START RECORDS SHOWN

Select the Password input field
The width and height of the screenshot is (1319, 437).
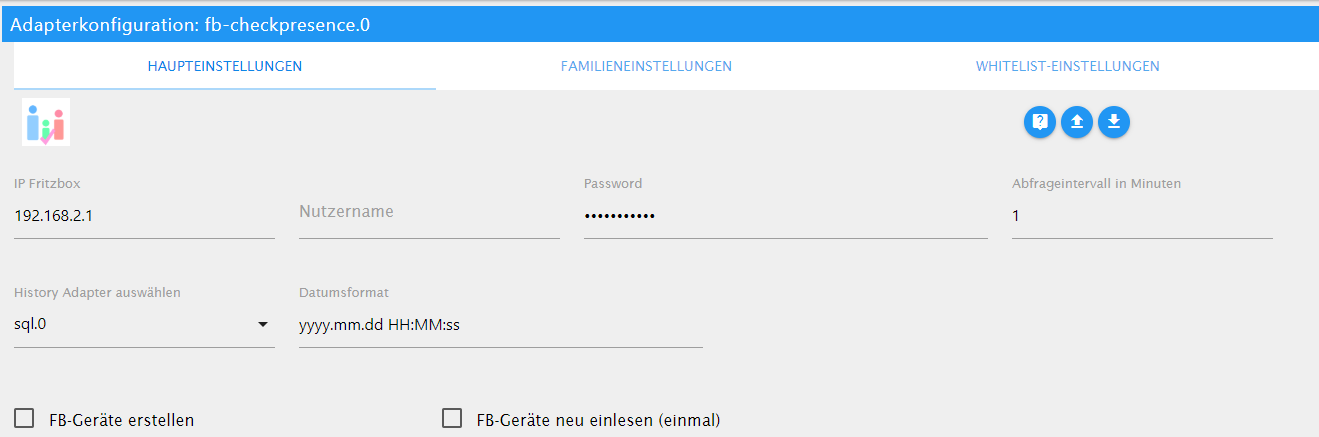pos(785,216)
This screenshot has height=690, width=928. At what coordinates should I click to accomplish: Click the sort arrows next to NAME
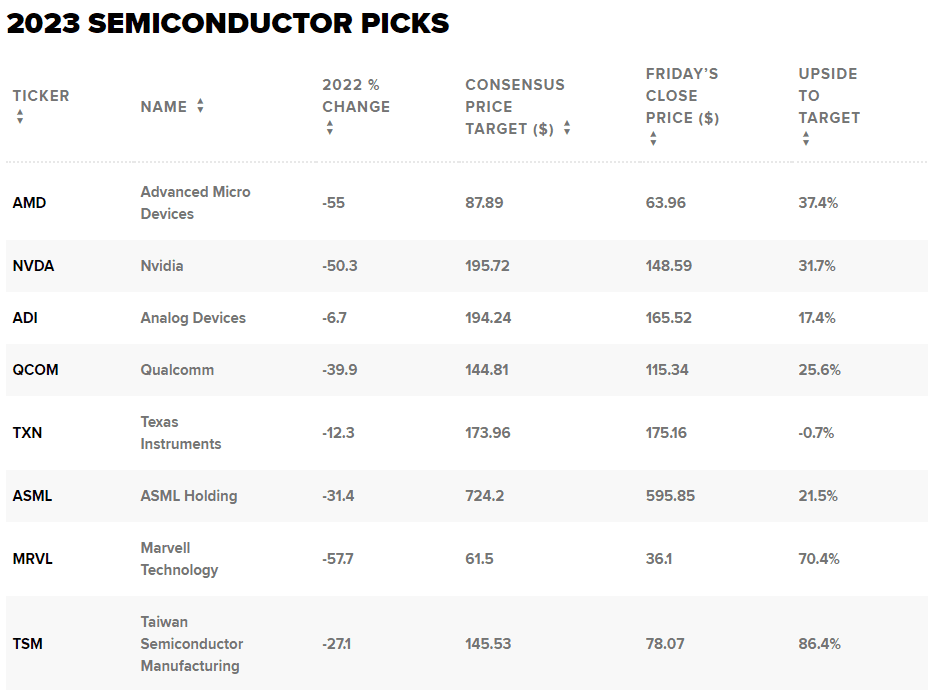point(200,106)
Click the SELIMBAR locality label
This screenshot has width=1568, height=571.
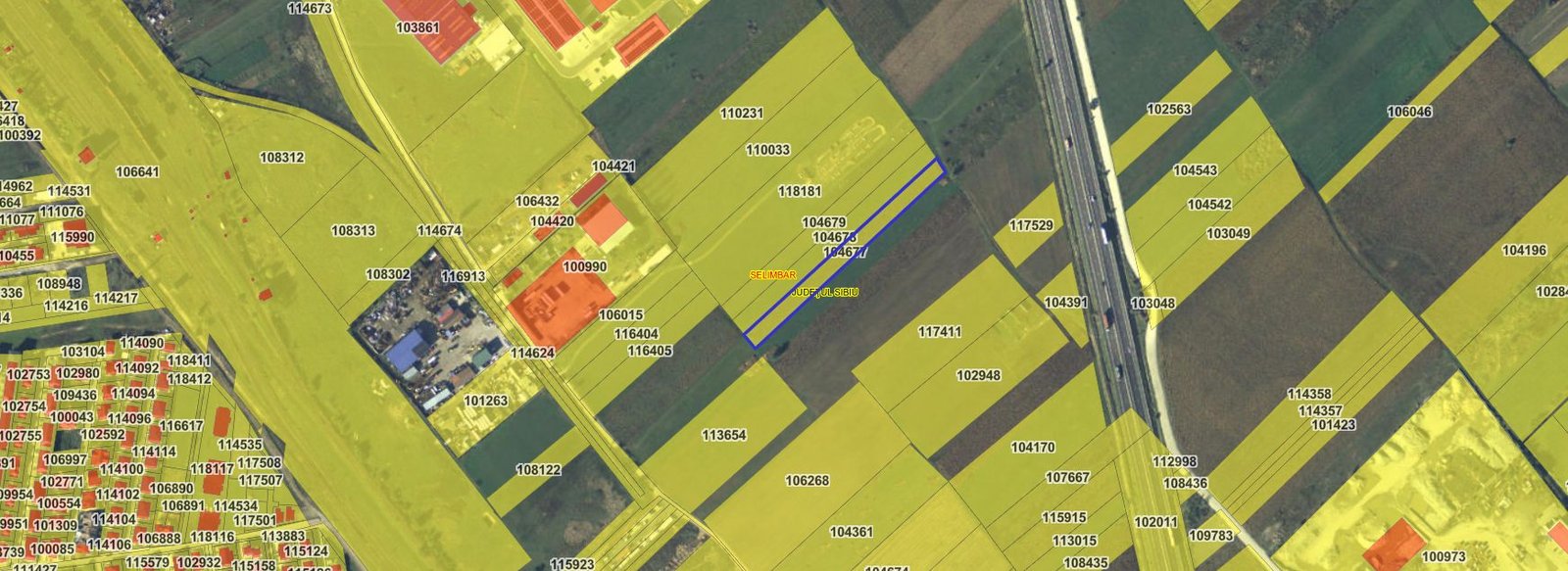[x=772, y=275]
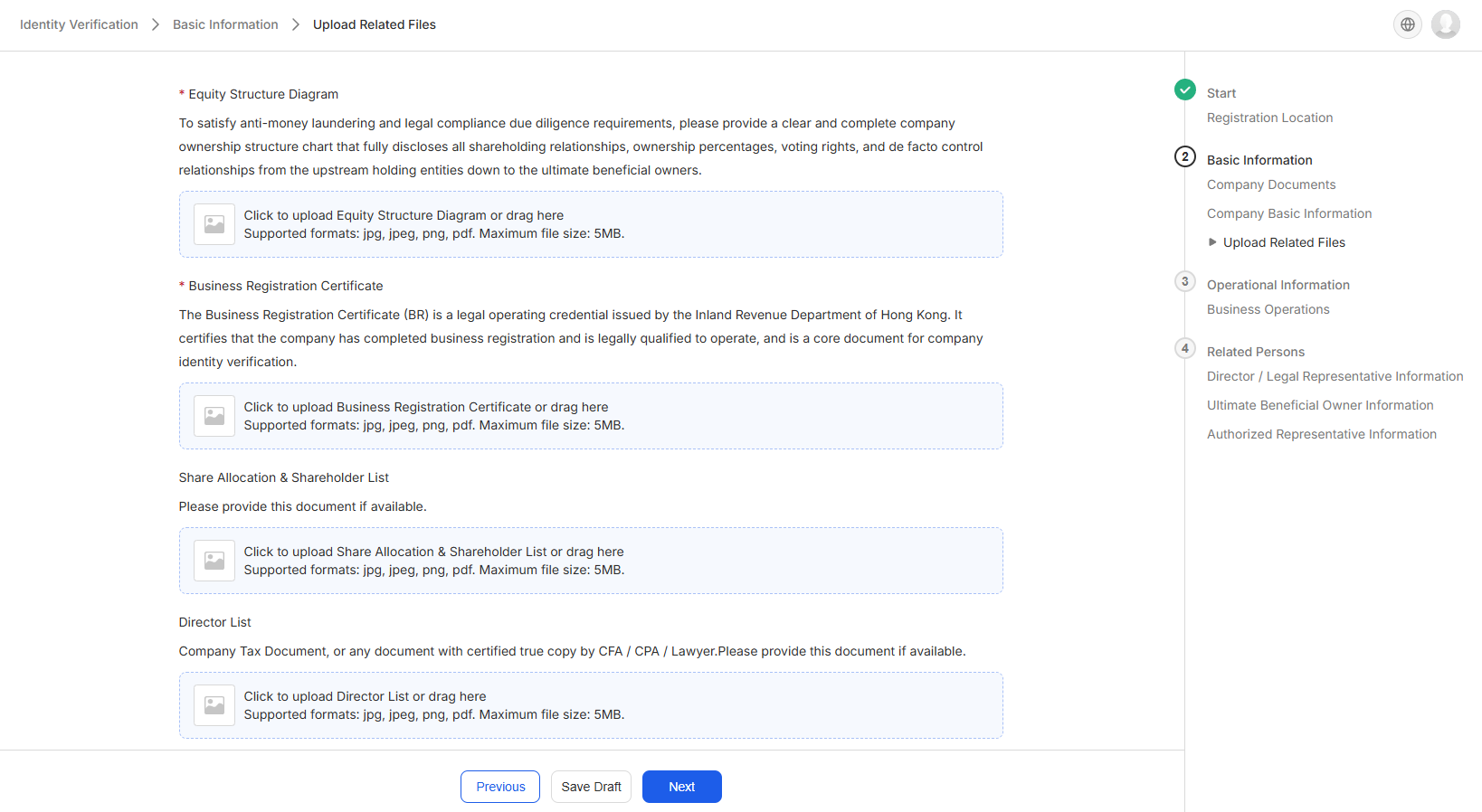
Task: Click the Shareholder List upload image icon
Action: point(214,561)
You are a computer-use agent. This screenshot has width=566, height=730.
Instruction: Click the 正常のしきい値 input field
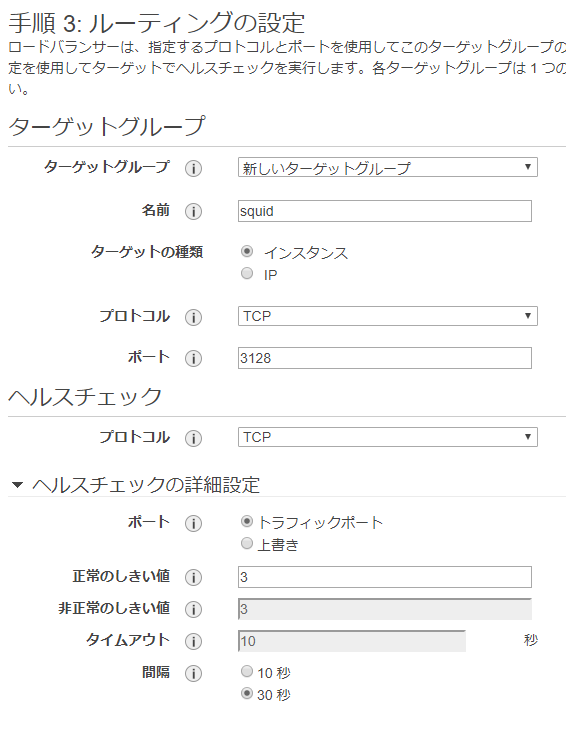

END RECORDS SHOWN

# WORK ORDER
Could you write out every line above exactly as it stands, with no images?

# ANSWER TO THE PROBLEM
Select the Password input field
The width and height of the screenshot is (1319, 437).
pos(785,216)
This screenshot has height=690, width=928. At what coordinates should I click to accomplish: Click the sort arrows next to NAME
point(200,106)
Click the SELIMBAR locality label
This screenshot has width=1568, height=571.
[x=772, y=275]
Task: Click the Shareholder List upload image icon
Action: point(214,561)
You are a computer-use agent. This screenshot has width=566, height=730.
Instruction: Click the 正常のしきい値 input field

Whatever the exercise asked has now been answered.